By Deacon Charles Rohrbacher, Office of Ministries

On October 21st at St. Peter’s in Rome, Pope Benedict will preside over the canonization of seven new saints. The announcement of the date of their canonization coincided with the beginning of Lent. For me this was a particularly appropriate time for such an announcement, as a reminder that our primary and foundational vocation is to become holy, for each of us to become a saint.

The men and women who will be raised to the altars in October are an unlikely group of saints from a variety of peoples, generations, ways of life and historical periods. There two North Americans, a laywoman belonging to the Mohawk nation and a woman religious from the United States, a young male catechist from the Philippines, a French Jesuit missionary priest, a German lay woman, an Italian priest and a Spanish sister.

Two were martyred, the rest witnessed to Christ by their various ministries within the Church or in the world. All seven however, patterned their lives on the teaching and the example of Jesus. In the paradoxical world of the life of faith, the more they conformed themselves to Christ, the more they became their deepest and truest selves. This made them radiant with the holiness of the Lord they loved and served.
We can see this even in the brief outline of their lives.

Blessed Marianne Cope

The daughter of German immigrants to the United States and a Franciscan sister, in 1883 she left behind her family and religious community in New York State to lead a small band of sisters to care for the lepers in Molokai. Her commitment was total. Initially caring only for women and girls with leprosy, after the death of St. Damien she assumed leadership of the nursing ministry of the entire leper colony, where she remained for the rest of her life.

Blessed Kateri Tekakwitha

Born in present-day upstate New York and belonging to the Iroquois nation, Blessed Kateri (Catherine) had a Mohawk father and Algonquin mother. As a child she lost both of her parents to smallpox and while surviving herself, bore the scars of smallpox on her face for the rest of her life. Her mother and stepmother were Christians, but her conversion to the faith was opposed by her father and other members of her extended family. However, she was baptized at the age of 20 by the Jesuits in 1676 and remaining a virgin and unmarried, consecrated herself to Christ, until her death four years later.

Fr. Jacques Berthieu SJ

Blessed Father Jacques, a French Jesuit, was sent as a missionary priest to the island of Madagascar off the east coast of Africa at the end of the nineteenth century. After nine years as a diocesan priest in France, he joined the Jesuits and was assigned to the missions. He was taken prisoner in 1896 while trying to help his parishioners to escape from a tribal conflict that had broken out in his district. His captors offered to spare his life if he would renounce his faith and when he refused he was put to death.

Blessed Peter Calungsod

This young man was a lay catechist from Cebu in the Philippines. At the age of 14 he joined the Jesuit mission to the island of Guam where he helped to prepare Chamorro converts for baptism. The deaths of several infants after baptism angered some of the islanders, who believed that the sacrament had caused their children’s deaths. Consequently, in 1672 the catechist Peter and the Jesuit priest Diego San Vitores were martyred for the faith.

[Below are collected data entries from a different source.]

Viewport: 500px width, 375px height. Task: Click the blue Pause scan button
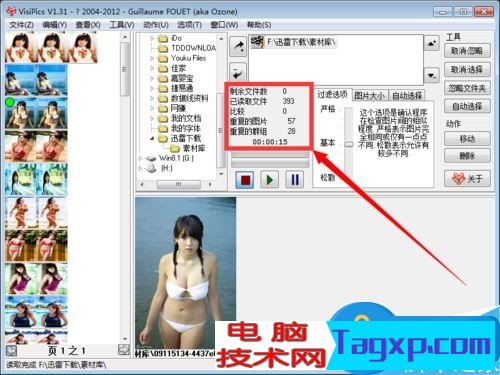coord(295,180)
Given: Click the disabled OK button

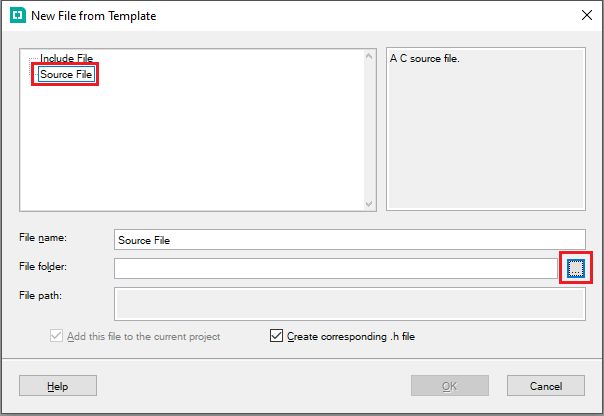Looking at the screenshot, I should [450, 386].
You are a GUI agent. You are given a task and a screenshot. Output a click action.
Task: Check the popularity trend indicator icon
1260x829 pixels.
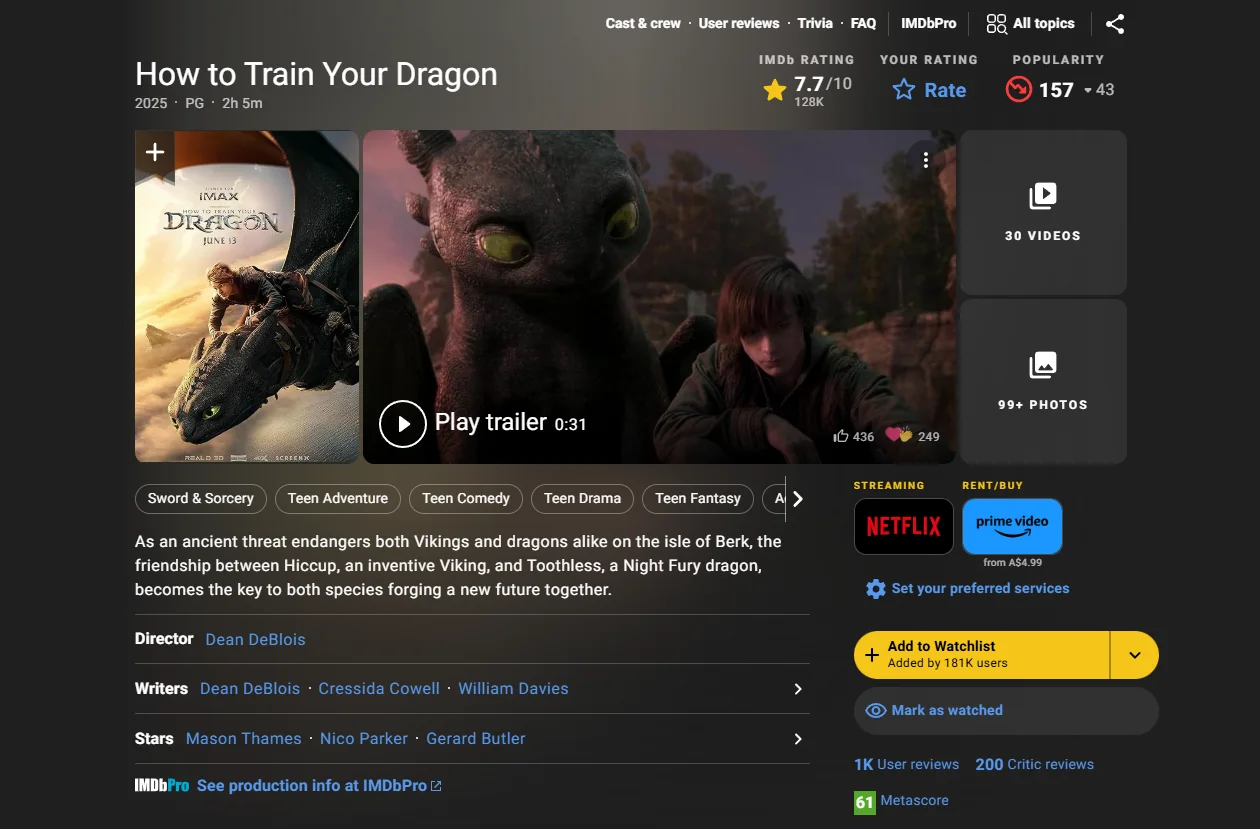click(1018, 89)
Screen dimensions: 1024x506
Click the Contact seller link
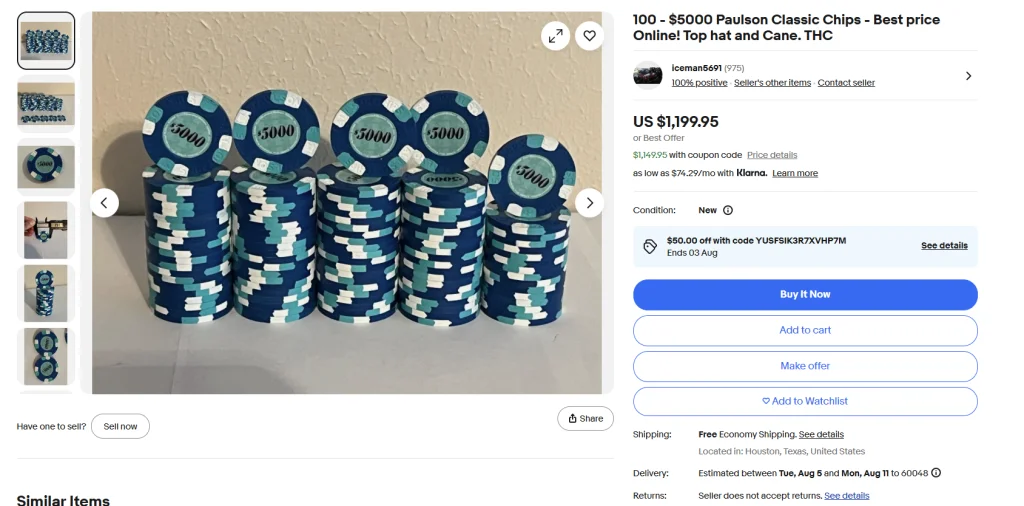click(846, 83)

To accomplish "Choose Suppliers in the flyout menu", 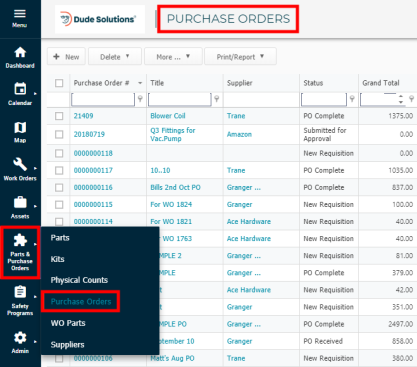I will (x=67, y=345).
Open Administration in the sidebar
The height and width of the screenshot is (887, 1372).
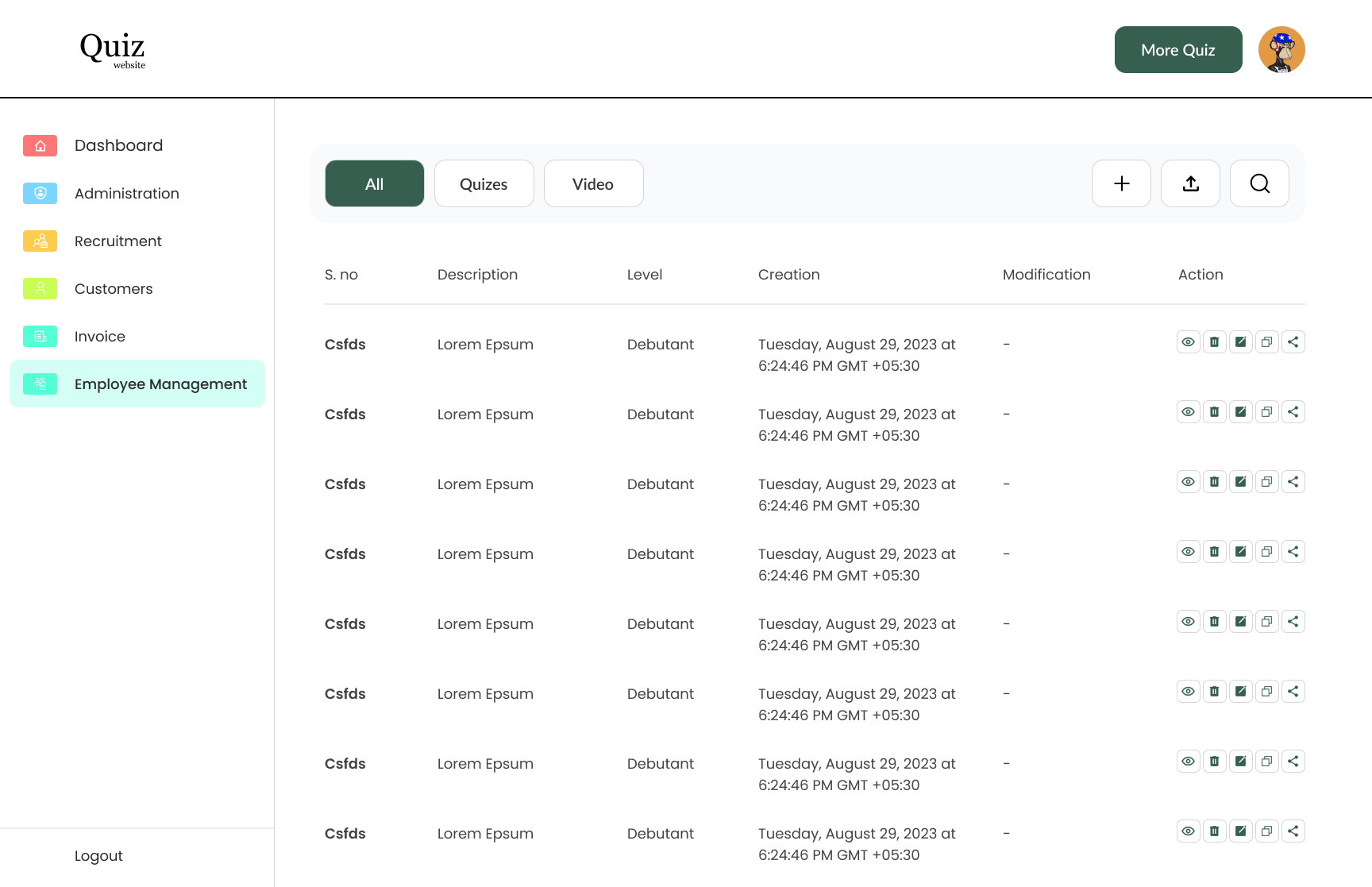pos(126,194)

Blessed Father Giovanni Battista Piamarta

Blessed Father Giovanni was an Italian priest from northern Italy. He was particularly with poverty of working men and women in his country that forced so many Italians to immigrate to the United States and Latin America at the turn of the 20th century. He founded two religious orders: one for men, the Congregation of the Holy Family of Nazareth and for women the Humble Servants of the Lord. Both are dedicated to training young men and women in the Christian life through prayer, work and community.

Blessed Carmen Salles y Barangueras

Blessed Carmen was a Spanish sister who founded the religious order of the Sisters of the Immaculate Conception in the 1890’s in Barcelona. She initially joined an order that assisted women who were prostitutes or criminals. However, she began to wonder what the lives of these women would have been like if they had had the opportunity to go to school and become educated. This led Blessed Carmen to found a new religious community dedicated to helping to lift women out of poverty. She established day schools for the children of women working in factories and night schools where poor women could become literate and find alternatives to prostitution and street crime.

Blessed Anna Schaffer

Blessed Anna was a devout lay women living in Germany at the turn of the 20th century. She had hoped to live out a missionary vocation or to enter religious life but an accident in which her legs were badly burned left her completely disabled and bedridden. From 1902 until her death in 1925 she was largely confined to her room. She accepted the infirmity and pain that she suffered as a way of sanctification, spending each day in prayer, work (sewing) and spiritual correspondence.

This Lent then, is our opportunity to grow in holiness in the ways that are appropriate for our state of life. In the remaining weeks of Lent, let us continue to make time to listen to the voice of Jesus by withdrawing to the inner room of our hearts in prayer. Let us continue to find ways to deny ourselves, for the sake of Jesus who has given us everything. And let us continue to give generously to those in need, so that in them we might see Jesus and grow in our love for Him.

Newly glorified saints of God, pray for us.